Requirement
Determine how many lines of the listing contain the word "agent". The reply is that number alone.

Information given
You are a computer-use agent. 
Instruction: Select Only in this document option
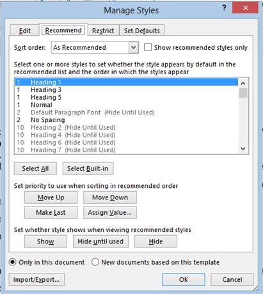click(13, 262)
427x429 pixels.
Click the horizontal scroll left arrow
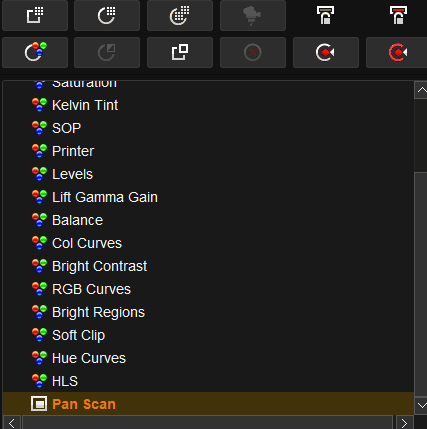click(12, 423)
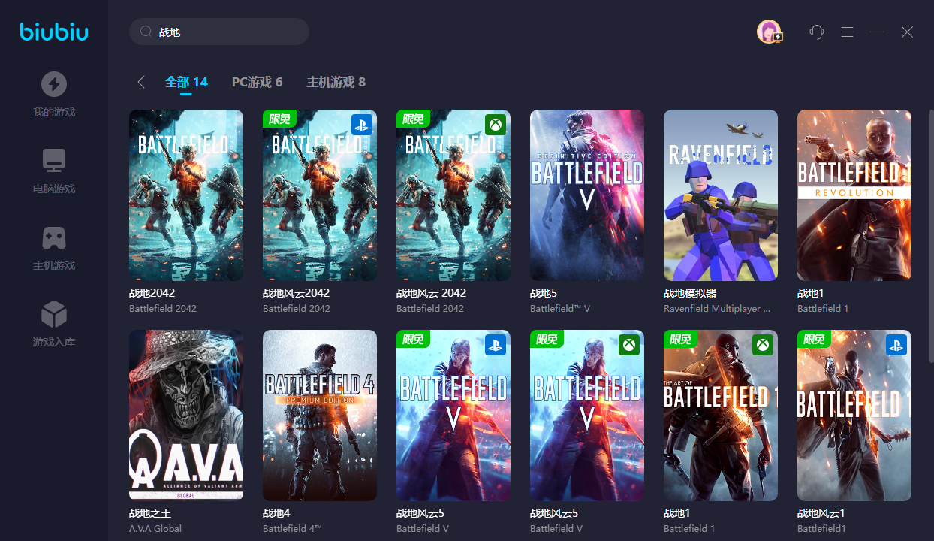934x541 pixels.
Task: Open the 战地2042 game cover
Action: (186, 195)
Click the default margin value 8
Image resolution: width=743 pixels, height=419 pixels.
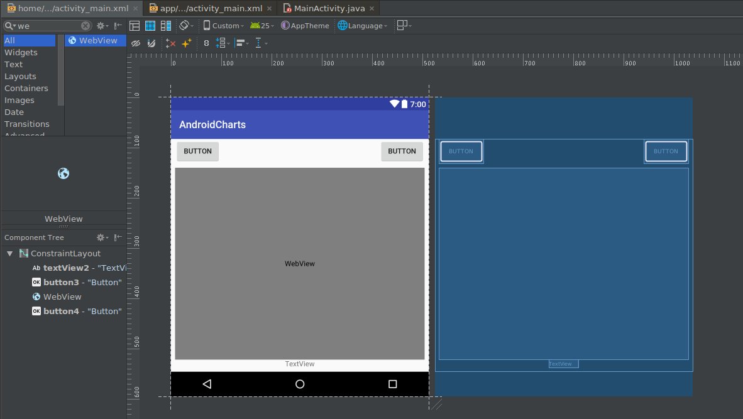pos(206,43)
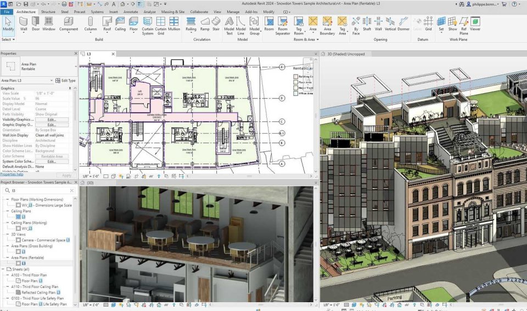The width and height of the screenshot is (527, 311).
Task: Click the Building Common Area legend swatch
Action: [295, 76]
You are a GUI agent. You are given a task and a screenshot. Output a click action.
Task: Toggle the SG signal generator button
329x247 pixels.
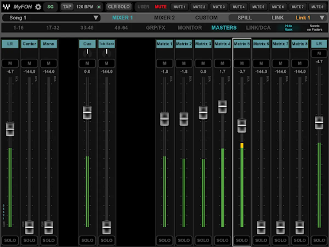(50, 7)
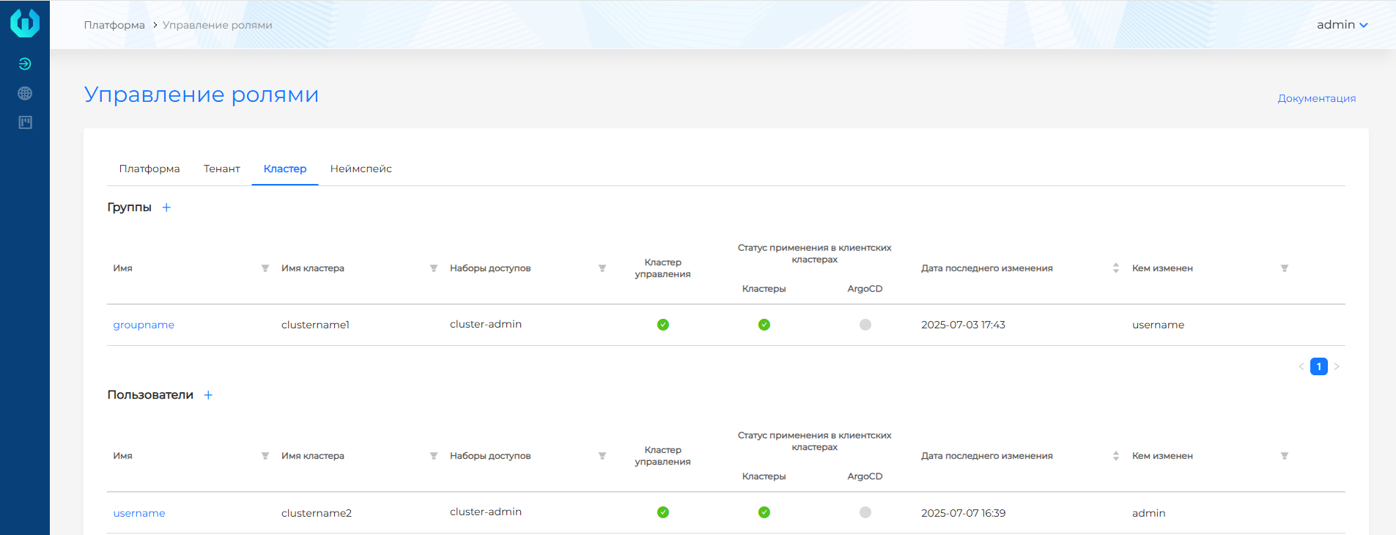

Your response
2